This automation will help me edit all Child issues of Epic, whether tasks or sub-tasks, when the specific field of Epic changes.
Further context:
It is related to my Issue Security needs. Epics (and their child issues) will be visible to only the selected people who frequently change.
Since Issue Security applies to all tasks/subtasks of that Epic, I need automation to edit the "User Picker" custom field for all Child issues when the same field in the Epic changes. Whoever is in this custom field will have access to view all tasks.
But I need help getting this automation to work for sub-tasks. It only works for tasks.
Even when I change the "For Children" branch to "For Sub-tasks," it doesn't work.
I am lost in understanding why Epics and their parent/child relations cause so many problems at every step of my journey. I am trying to remember a scenario where the Epic's structure felt complete.
Hi Ahmet,
I think the problem lies in fully understanding the structure. Tasks are children of Epics. Sub-tasks are children of Tasks, not Epics. I guess you could say they are grandchildren. So the automation is only going to go one level deep.
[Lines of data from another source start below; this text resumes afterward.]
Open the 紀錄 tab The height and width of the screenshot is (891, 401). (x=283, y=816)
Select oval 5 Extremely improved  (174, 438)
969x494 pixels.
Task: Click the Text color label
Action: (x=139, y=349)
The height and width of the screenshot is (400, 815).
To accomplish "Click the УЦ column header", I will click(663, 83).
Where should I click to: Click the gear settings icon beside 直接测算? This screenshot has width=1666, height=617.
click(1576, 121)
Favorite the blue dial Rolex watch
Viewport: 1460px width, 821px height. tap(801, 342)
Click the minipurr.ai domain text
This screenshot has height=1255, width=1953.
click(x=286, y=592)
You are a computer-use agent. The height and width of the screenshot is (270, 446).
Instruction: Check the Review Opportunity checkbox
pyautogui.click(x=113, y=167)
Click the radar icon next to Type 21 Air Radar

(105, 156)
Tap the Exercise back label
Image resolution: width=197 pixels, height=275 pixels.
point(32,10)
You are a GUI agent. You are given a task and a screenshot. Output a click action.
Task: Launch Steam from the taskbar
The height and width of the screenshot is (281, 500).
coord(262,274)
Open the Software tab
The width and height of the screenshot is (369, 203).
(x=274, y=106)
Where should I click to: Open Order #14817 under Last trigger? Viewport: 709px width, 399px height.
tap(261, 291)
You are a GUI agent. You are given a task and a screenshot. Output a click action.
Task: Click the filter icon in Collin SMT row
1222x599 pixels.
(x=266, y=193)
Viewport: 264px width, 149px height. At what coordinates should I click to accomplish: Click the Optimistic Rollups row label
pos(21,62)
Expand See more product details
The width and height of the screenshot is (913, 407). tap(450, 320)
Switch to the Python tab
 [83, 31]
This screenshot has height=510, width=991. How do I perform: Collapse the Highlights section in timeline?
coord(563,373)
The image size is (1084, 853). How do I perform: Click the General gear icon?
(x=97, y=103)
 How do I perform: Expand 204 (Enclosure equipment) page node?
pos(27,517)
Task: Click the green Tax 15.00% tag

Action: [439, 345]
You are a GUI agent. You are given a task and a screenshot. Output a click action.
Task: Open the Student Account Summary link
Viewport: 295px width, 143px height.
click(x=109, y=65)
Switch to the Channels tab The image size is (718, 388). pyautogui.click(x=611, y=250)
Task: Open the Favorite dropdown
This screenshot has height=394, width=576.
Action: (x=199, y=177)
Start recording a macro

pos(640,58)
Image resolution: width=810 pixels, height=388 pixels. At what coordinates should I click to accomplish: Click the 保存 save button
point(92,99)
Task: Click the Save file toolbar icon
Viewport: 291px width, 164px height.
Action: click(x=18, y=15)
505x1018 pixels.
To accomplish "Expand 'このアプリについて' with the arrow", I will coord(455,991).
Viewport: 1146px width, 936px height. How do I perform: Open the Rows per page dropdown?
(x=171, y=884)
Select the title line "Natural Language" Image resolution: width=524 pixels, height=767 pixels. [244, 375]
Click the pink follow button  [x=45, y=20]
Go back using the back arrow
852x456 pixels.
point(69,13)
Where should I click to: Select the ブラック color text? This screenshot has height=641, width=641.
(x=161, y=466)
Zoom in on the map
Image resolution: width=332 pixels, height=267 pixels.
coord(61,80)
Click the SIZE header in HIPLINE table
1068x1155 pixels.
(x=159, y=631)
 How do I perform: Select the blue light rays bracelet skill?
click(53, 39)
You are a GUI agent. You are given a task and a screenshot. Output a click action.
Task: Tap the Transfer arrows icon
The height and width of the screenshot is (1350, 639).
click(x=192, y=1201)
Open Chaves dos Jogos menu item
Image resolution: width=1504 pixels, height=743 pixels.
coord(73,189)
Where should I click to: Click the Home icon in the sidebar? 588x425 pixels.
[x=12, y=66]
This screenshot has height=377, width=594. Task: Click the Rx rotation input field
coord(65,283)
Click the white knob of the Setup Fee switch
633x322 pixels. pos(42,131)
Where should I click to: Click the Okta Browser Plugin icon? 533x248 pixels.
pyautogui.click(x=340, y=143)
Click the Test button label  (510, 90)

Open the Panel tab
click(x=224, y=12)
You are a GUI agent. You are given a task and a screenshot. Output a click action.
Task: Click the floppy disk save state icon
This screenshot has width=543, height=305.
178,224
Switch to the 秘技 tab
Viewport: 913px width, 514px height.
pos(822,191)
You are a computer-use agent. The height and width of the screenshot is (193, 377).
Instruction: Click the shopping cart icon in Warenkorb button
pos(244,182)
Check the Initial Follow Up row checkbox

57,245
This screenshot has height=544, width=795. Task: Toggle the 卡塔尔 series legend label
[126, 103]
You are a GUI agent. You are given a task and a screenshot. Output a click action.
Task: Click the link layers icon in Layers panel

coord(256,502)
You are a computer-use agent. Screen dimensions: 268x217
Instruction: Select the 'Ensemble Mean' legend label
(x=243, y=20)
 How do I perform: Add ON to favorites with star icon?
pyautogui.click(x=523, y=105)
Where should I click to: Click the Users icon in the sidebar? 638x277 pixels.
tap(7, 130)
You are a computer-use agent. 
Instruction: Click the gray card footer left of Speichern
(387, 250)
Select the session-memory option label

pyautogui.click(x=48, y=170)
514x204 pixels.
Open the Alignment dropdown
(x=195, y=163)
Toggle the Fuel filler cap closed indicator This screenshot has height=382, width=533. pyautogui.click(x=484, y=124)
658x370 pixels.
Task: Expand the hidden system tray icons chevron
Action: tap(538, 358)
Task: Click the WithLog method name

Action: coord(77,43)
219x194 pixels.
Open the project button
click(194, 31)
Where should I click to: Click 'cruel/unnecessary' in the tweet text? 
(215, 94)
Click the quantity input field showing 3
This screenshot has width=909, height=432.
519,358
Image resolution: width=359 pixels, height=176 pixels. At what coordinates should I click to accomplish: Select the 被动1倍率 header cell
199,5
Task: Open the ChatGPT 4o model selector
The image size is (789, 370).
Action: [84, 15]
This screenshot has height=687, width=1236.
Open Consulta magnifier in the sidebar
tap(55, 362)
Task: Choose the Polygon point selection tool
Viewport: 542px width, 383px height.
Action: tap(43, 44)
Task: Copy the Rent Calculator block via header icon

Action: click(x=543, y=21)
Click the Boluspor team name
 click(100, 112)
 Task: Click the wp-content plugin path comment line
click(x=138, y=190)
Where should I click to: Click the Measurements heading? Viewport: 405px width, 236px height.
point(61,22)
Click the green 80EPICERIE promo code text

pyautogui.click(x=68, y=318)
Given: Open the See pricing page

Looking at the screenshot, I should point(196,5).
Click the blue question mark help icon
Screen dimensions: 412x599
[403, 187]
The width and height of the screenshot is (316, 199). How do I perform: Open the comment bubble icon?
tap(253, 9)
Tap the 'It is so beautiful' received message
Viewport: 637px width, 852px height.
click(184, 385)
You can accomplish this by creating a second rule where the Condition is for Task (and Story or any other Level 0 issue type).
So when the Epic fires, it will update all of the child tasks. This will trigger the second rule based on the Task getting updated and will update all of the Sub-tasks. Make sure the box is check on the Rule Details page to allow the rule to be executed by another rule.
Thank you, John; I think I get it.
I would have loved to solve this under only one rule, though.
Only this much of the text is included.